* **ENTRIES SUPPLIED**
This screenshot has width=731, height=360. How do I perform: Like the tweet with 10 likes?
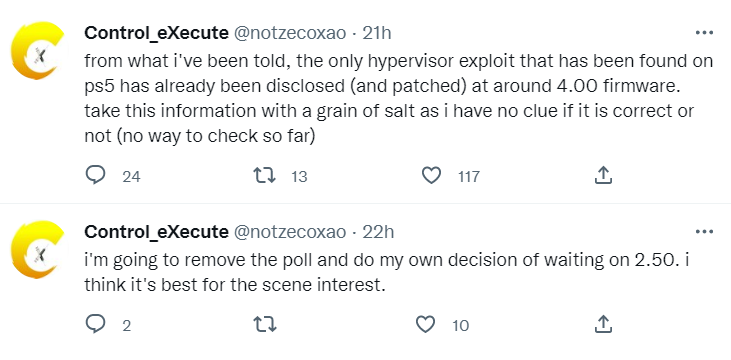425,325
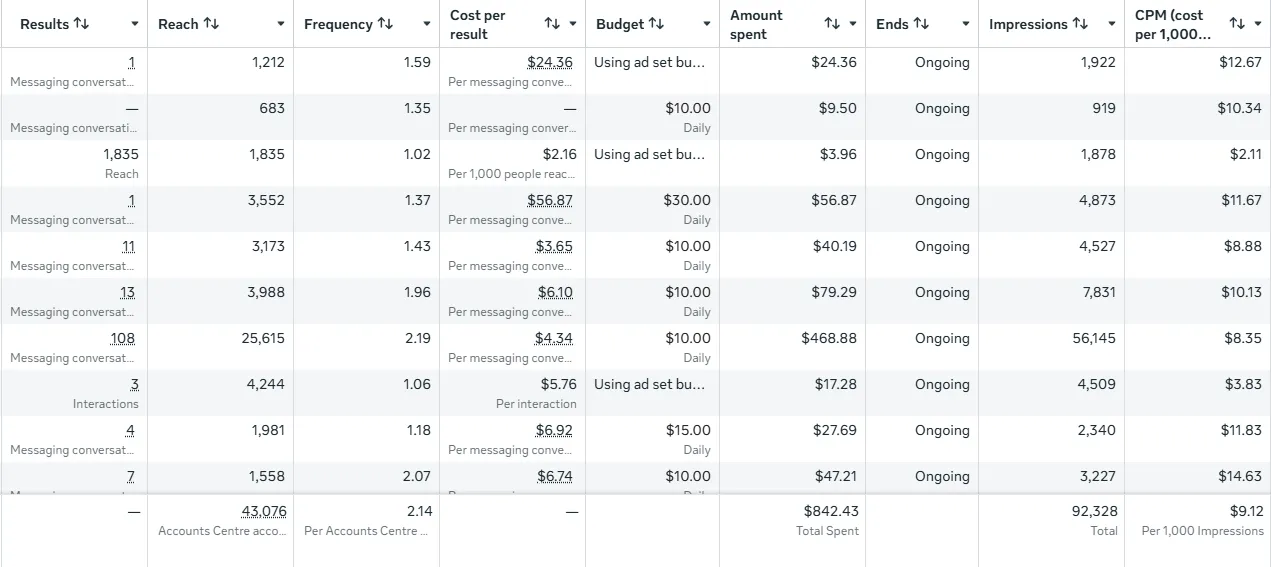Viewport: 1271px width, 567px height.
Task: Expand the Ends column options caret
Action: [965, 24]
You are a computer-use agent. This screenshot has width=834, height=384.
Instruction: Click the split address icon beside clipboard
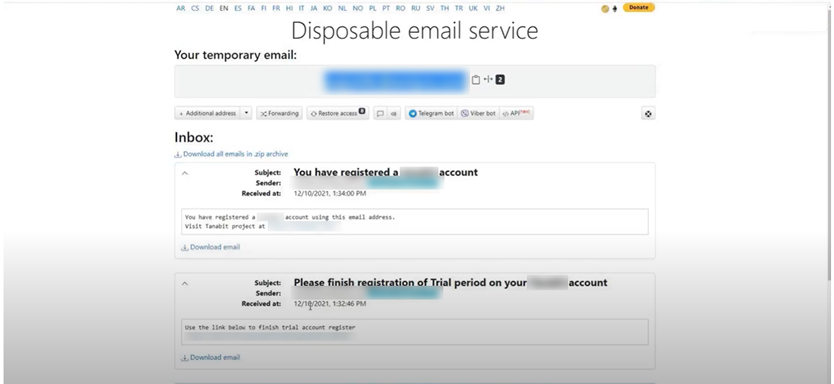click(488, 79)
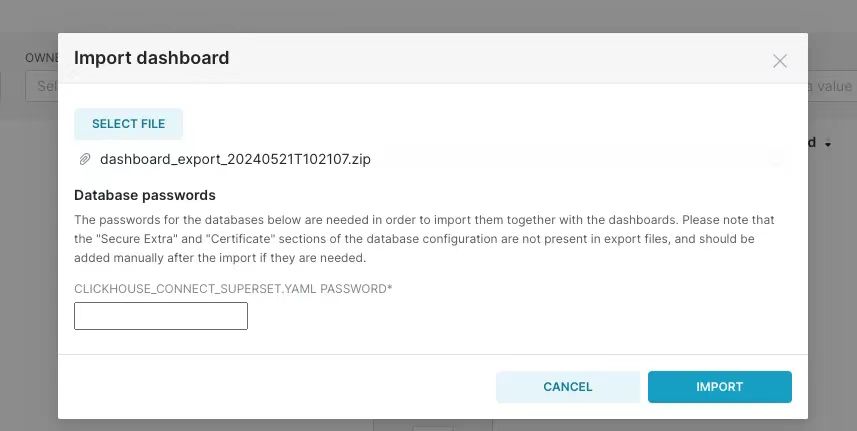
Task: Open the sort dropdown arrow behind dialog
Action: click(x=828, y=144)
==
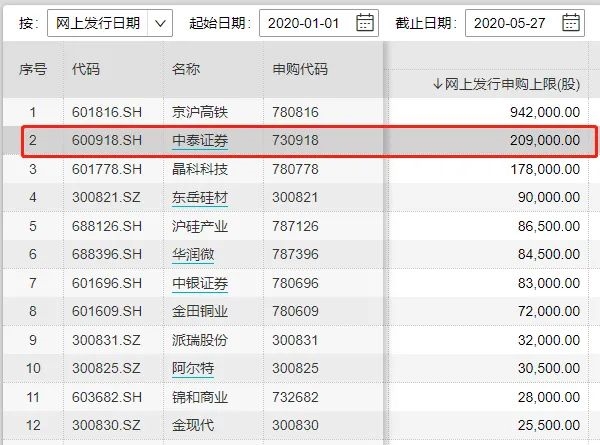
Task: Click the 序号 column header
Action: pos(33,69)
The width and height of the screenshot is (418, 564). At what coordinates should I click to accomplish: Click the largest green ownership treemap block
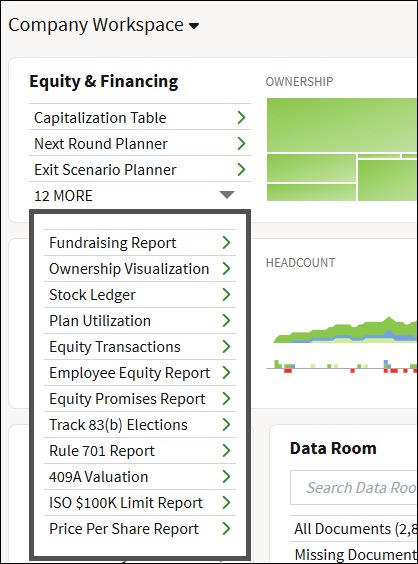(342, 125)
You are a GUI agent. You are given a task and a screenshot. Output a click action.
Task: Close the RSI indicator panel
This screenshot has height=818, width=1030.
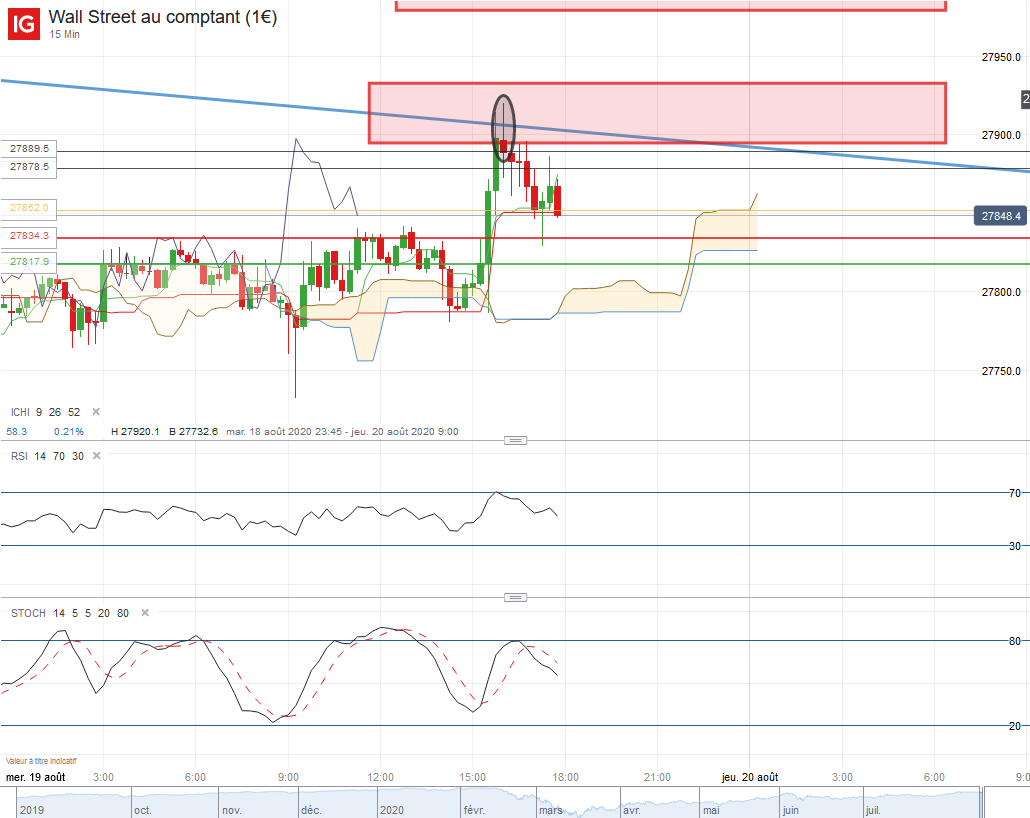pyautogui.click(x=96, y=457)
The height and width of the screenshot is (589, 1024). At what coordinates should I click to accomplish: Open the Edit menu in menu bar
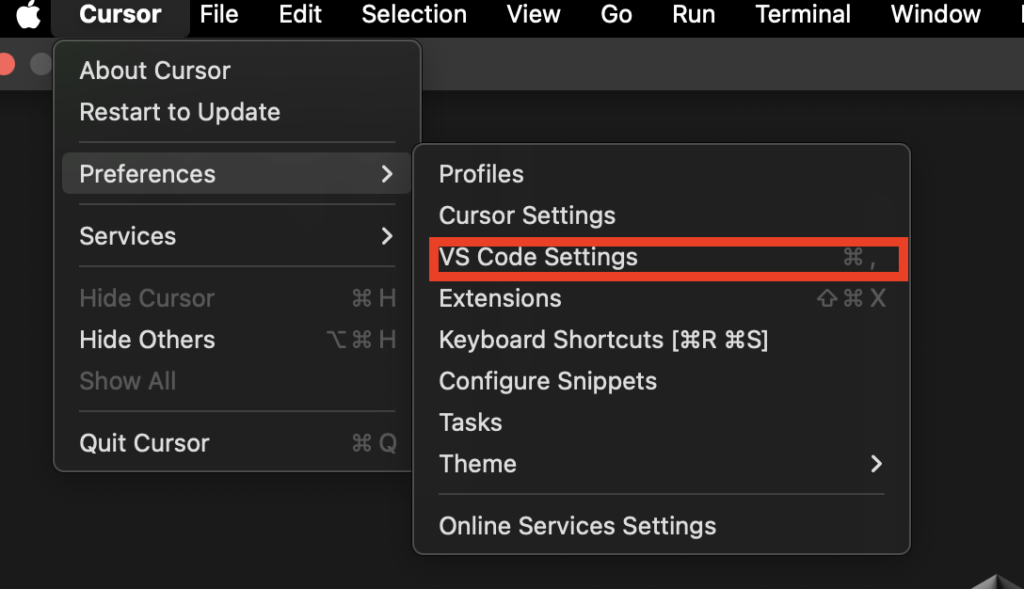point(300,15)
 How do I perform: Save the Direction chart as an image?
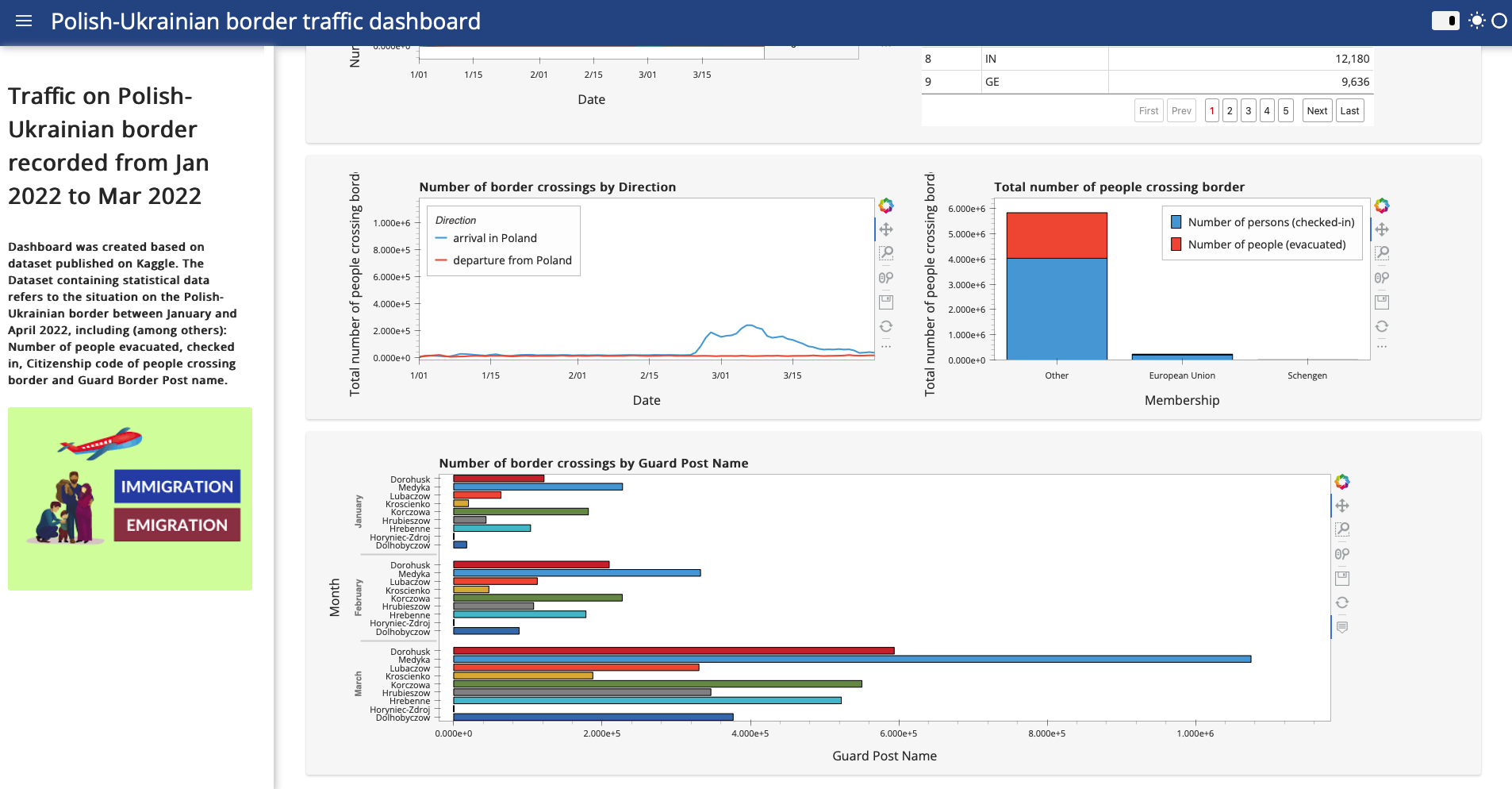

* **WHAT IS EXPECTED**
Please extract the lines of the listing above, from the line containing "You are a GUI" through the line containing "pyautogui.click(x=96, y=457)", both lines included. Copy them unchanged and leave the pictures out.

* **SOLUTION TO THIS EXERCISE**
You are a GUI agent. You are given a task and a screenshot. Output a click action.
Task: Close the RSI indicator panel
This screenshot has height=818, width=1030.
pyautogui.click(x=96, y=457)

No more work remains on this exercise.